A me l'ha detto mia mamma... :-).
Risponde Franco Battistutta, del dipartimento di Scienze degli alimenti dell'Università di Udine.
È una leggenda metropolitana, non provata scientifcamente. Quando stappiamo una bottiglia di spumante abbiamo un eccesso di gas (CO2) disciolto nel liquido. Questo gas deve liberarsi secondo le leggi della fisica e della chimica. La velocità con cui si libera dipende da una serie di fattori: temperatura, caratteristiche dello spumante, eventuali choc meccanici esterni, come l'agitazione o la vibrazione. Nella pratica quotidiana, quando stappiamo una bottiglia e non la consumiamo interamente, la cosa migliore da fare è mettere di nuovo un tappo per tenere l'ambiente interno alla bottiglia separato dall'ambiente esterno. All'interno si forma un'atmosfera di CO2, per cui questo gas si libera molto più lentamente.

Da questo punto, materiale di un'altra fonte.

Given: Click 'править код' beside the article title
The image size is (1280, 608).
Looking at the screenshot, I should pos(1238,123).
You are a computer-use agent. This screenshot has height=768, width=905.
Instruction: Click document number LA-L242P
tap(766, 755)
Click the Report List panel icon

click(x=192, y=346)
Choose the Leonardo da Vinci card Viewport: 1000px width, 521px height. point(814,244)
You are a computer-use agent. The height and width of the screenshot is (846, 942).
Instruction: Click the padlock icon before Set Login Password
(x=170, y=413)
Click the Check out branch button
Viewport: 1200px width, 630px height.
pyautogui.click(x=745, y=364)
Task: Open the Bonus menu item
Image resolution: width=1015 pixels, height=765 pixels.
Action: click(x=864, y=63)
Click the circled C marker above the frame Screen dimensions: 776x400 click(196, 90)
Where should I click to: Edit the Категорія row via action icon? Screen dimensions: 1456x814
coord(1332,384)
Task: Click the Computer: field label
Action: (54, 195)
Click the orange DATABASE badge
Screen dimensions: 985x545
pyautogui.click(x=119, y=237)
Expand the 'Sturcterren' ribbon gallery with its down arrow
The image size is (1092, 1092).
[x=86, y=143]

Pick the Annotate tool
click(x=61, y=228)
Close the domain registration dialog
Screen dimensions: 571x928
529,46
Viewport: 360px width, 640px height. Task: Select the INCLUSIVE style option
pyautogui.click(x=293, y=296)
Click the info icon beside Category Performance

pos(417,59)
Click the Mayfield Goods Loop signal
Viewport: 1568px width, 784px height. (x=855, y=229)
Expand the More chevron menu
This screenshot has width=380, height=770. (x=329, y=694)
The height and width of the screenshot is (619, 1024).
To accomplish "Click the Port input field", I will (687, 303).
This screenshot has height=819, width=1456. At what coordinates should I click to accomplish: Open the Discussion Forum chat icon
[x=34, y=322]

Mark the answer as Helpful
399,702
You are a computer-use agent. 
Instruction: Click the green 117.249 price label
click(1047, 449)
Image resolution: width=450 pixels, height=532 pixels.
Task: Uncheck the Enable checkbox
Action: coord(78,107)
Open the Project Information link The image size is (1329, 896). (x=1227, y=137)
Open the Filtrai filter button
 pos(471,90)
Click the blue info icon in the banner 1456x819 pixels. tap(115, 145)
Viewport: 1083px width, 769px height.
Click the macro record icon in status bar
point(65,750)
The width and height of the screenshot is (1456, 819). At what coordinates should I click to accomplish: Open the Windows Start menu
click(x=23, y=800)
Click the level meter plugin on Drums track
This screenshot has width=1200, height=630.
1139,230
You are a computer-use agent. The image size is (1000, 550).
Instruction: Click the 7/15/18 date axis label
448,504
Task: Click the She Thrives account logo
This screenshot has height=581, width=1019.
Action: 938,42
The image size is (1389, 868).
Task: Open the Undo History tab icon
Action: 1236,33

I tappi ermetici sono tappi a depressione, che funzionano per i vini tranquilli. Con lo spumante, che ha una sua pressione intrinseca, creare una depressione nel collo della bottiglia ha un effetto negativo: si velocizza la fuoriuscita del gas disciolto. Bisogna invece cercare di mantenere il sistema in pressione, cosa che sicuramente il cucchiaino non è in grado di fare.
Un buon tappo a tenuta, in materiale plastico o in sughero, è la cosa migliore per mantenere lo spumante, ma comunque solo fino a due o tre giorni. Oltre è difficile, se non con sistemi tecnologici non a disposizione di tutti. Lo spumante è un vino fatto per essere consumato in pochi giorni.
Il cucchiaino, insomma, è inutile. Se ci sono ascoltatori delusi che vogliono provare di persona, consiglio di fare un assaggio cieco. L'assaggiatore non deve cioè sapere da quale bottiglia sta bevendo, perché in questo tipo di prove giocano un ruolo importante la suggestione e le aspettative.